Probabilmente, vi è stato un errore di interpretazione dei fatti narrati nel Vangelo e l’incontro con l’angelo è stato spostato dalla mattina della domenica di Pasqua al giorno successivo, il lunedì, in quanto nel Vangelo si legge “il giorno dopo la Pasqua”, sebbene nelle Sacre Scritture ci si riferisca alla Pasqua Ebraica che effettivamente cade di sabato. E non a quella cristiana che cade di domenica.

Ma nel tempo, la Pasquetta è diventata anche e soprattutto una festa civile introdotta dallo Stato italiano nel dopoguerra. In Italia, il giorno di Pasquetta è molto sentito, soprattutto dai lavoratori che possono concedersi un ulteriore giorno di riposo dopo la Santa Pasqua.

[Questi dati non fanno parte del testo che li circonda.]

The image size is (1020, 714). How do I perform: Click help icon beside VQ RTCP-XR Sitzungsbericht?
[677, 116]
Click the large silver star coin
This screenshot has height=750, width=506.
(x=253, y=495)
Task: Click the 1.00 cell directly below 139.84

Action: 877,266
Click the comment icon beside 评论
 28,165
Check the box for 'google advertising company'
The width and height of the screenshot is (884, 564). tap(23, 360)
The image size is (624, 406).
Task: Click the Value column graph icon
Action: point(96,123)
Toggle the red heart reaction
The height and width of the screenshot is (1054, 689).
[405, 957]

Esso viene trascorso per lo più in famiglia o con amici. Se il bel tempo lo permette, il lunedì di Pasquetta viene trascorso all’aperto per delle scampagnate o gite fuori porta, preparate con ampio anticipo dalle famiglie. Probabilmente, anche questa usanza ha origini che affondano nella lettura del Vangelo. In accordo con la tradizione, essa rievoca l’incontro che avvenne fra Cristo risorto e due suoi discepoli i quali furono avvicinati da uno straniero (Gesù in realtà) che li accompagnò per il tragitto che li avrebbe condotti da Gerusalemme ad Emmaus. Tuttavia, i due non riconobbero chi era con loro finché, giunta la sera, non si fermarono in una locanda dove Gesù spezzò il pane e i due discepoli compresero chi li aveva accompagnati. I due tornarono quindi a Gerusalemme per dare la lieta notizia agli altri discepoli e quando tutti furono riuniti, Gesù apparve nuovamente e li benedì prima di ascendere in cielo.